Здесь никого не было. Только одно больничное кресло, аппараты ЭКГ и УЗИ. Тем не менее звуки изменились, звучали в моих ушах более приглушенно и тоньше. Мама тоже внезапно успокоилась. Через дверь родильного зала проникали теперь только успокаивающие голоса акушерки и врача. Улыбаясь, мимо меня прошла медсестра и ободряюще кивнула. Я не могла по-другому, как улыбнуться в ответ. Теперь и неоновая лампа надо мной перестала мигать. Ее свет казался стал теплее и мягче. Папа напротив задремал, со спокойным, расслабленным выражением на его морщинистом лице.

- Теперь я понимаю, - прошептала я и положила руку на солнечное сплетение, где тепло распространилось как ореол. - Он пришел ...

Охранник моего братика или сестренки пришел. Он был здесь! Конечно, об этом я еще совсем не думала - отныне в нашем доме опять будет охранник, коллега Леандера! Может быть даже кто-то из его труппы, кто знает? Мое беспокойство из-за мамы и ребенка немного утихло. Возможно Sky Patrol и был в своем нормальном состояние несимпатичной, бессердечной армией. Но я теперь знала об их настоящих качествах. Этот охранник сделает все, чтобы ребенок увидел свет мира здоровым. И надеюсь мамин бывший охранник будет стоять наготове, если ей грозит опасность.

А это в свою очередь означало, что я собственно была здесь не нужна. Потому что теперь одно было ясно: Леандер должен стать сегодня человеком. Потому что ребенок родится и с сегодняшнего дня у него будет охранник. Новый ангел-хранитель в нашем доме, да вдобавок непревращенный, который застрял между миров - это не приведет ни к чему хорошему. Я могла себе представить, что охранники, при защите младенцев, были особенно внимательны. Он заметит, что здесь происходит - и что я могу видеть и слышать Леандера; то, что мы всегда могли, кроме конечно от Клотильды, удерживать в секрете от его семьи.

Не было никакого другого выбора, как сбежать и оставить маму и папу на произвол судьбы.

- Хорошо позаботься о них, - прошептала я в расслабляющее спокойствие, которое все еще наполняло коридор, бросила на моего спящего отца последний взгляд и пригнувшись убежала.

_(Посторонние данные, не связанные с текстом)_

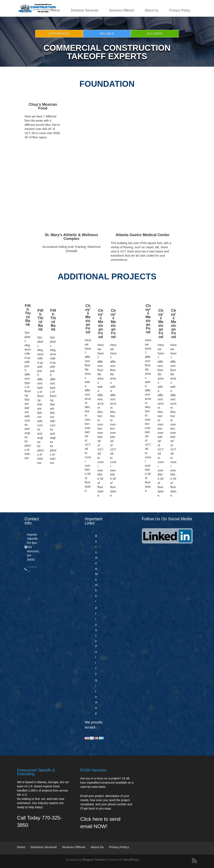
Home (55, 10)
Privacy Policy (180, 10)
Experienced (59, 34)
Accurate (154, 34)
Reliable (107, 34)
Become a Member (96, 568)
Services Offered (121, 10)
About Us (151, 10)
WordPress (131, 860)
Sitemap (96, 697)
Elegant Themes (94, 860)
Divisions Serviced (84, 10)
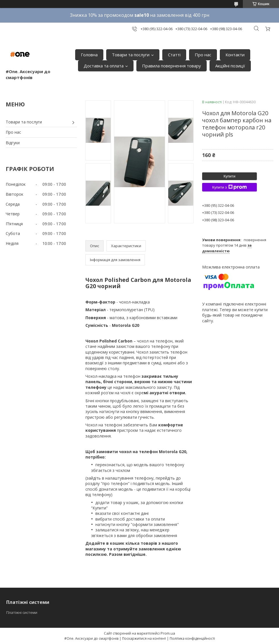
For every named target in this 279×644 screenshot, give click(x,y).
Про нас (203, 55)
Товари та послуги (131, 55)
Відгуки (13, 143)
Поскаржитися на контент (144, 638)
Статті (174, 55)
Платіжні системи (22, 612)
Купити (229, 176)
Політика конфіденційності (192, 638)
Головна (89, 55)
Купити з (229, 187)
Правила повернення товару (171, 66)
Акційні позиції (230, 66)
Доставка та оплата (104, 66)
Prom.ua (168, 633)
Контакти (235, 55)
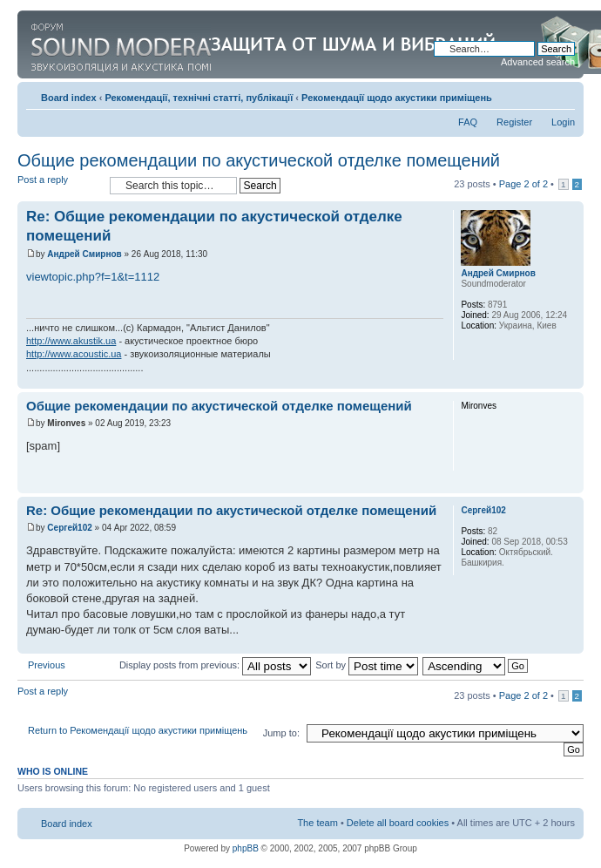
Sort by (367, 665)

Сейчас был только обед; еще я могла все подготовить. Только нужно найти Леандера и обговорить с ним последние детали и - внезапно я остановилась, в то время, как солнце святило мне прямо в лицо.

Да. Я должна с ним попрощаться. Мы не знали, сработает ли это. Могло случиться также так, что его просто больше не станет.

Я никогда не хотела пережить такое, не посмотрев прежде еще раз в глаза и не почувствовав его. Моего ангела. Я должна сказать ему сегодня прощай. Возможно навсегда.